**Set task:** Revise the stretch of items from the line containing "The width and" through the line containing "Action: [773, 680]", replacing "screenshot" with "screen capture" and changing nothing else. Leave the pictures out of your answer.

**Records shown:**
......

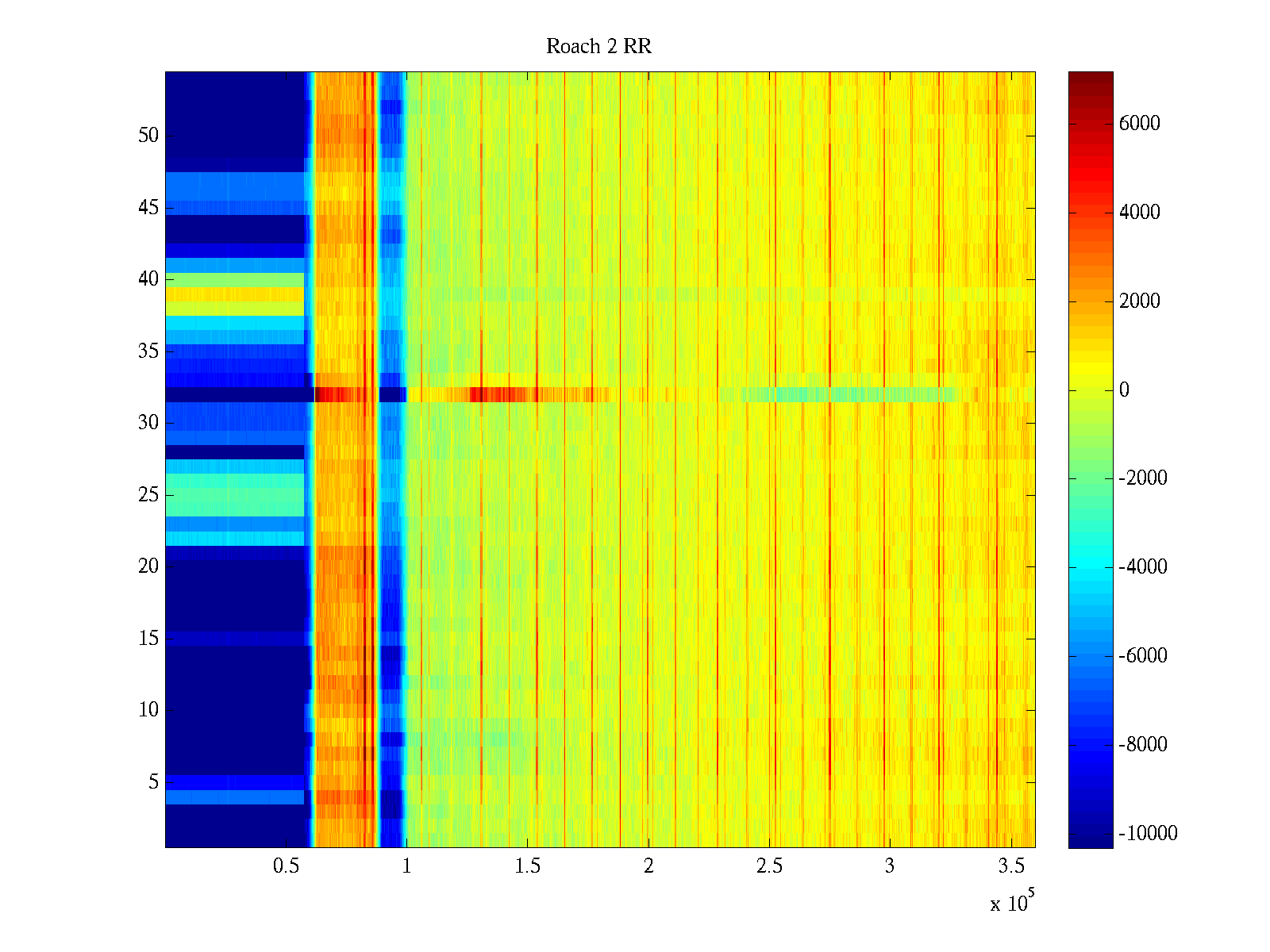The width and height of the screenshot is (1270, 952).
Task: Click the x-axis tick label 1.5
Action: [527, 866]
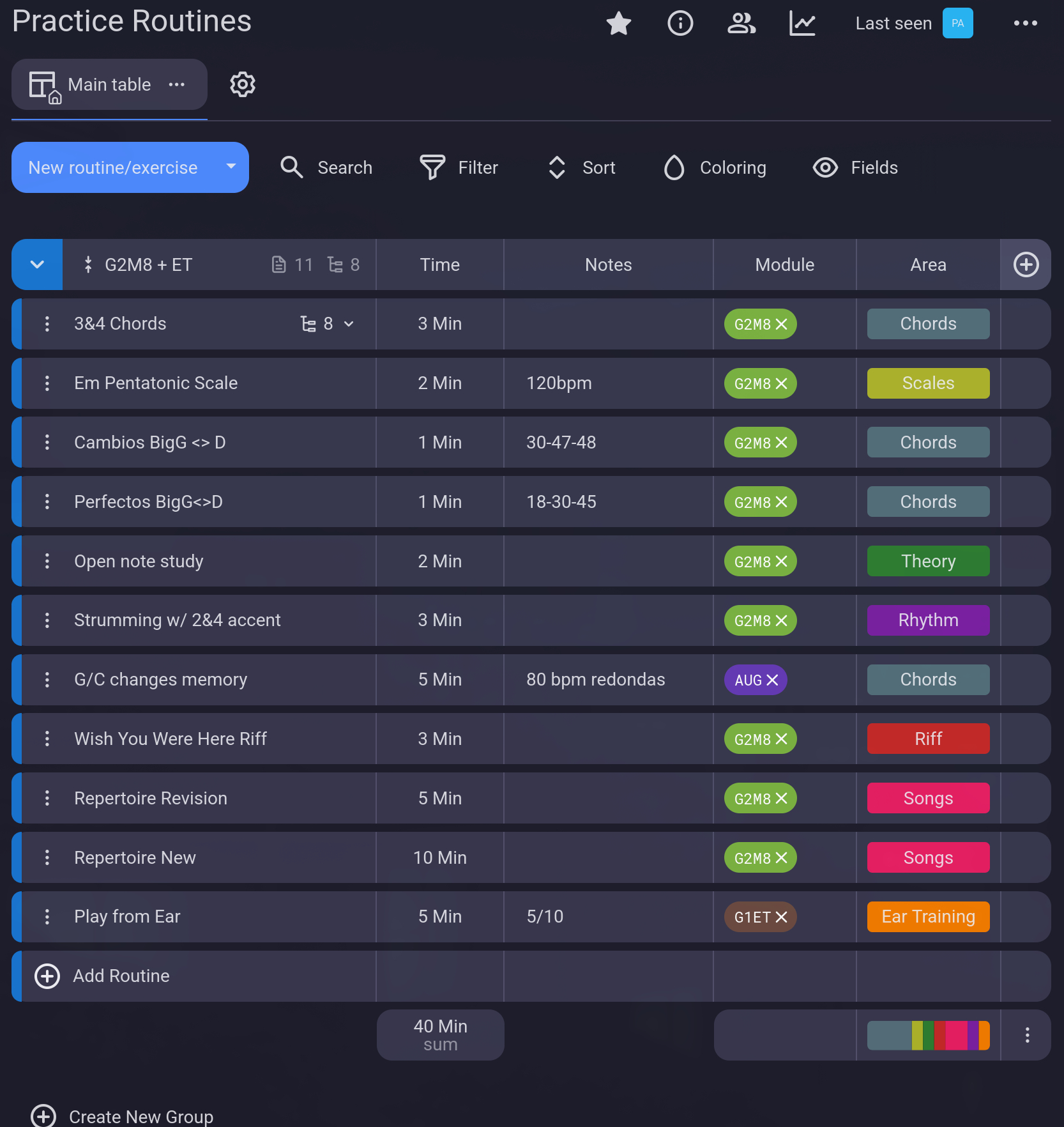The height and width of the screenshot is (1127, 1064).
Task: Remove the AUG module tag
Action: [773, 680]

......

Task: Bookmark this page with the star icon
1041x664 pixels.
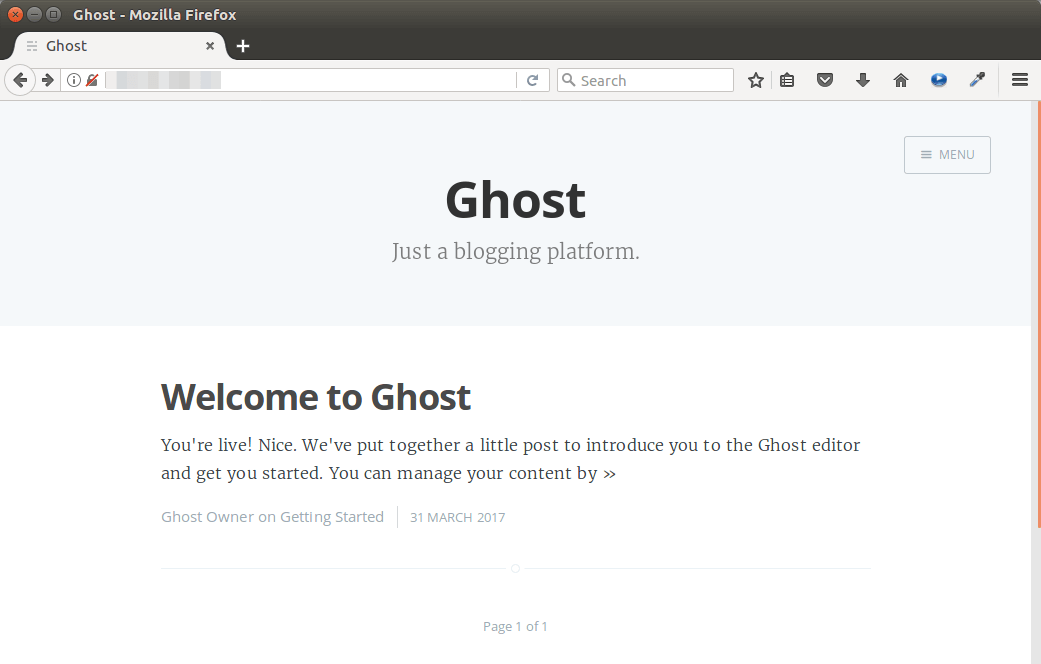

......

**Output of the exercise:**
The width and height of the screen capture is (1270, 952).
Task: Click the x-axis tick label 1.5
Action: [527, 866]
The height and width of the screen capture is (1127, 1064).
Task: Remove the AUG module tag
Action: [773, 680]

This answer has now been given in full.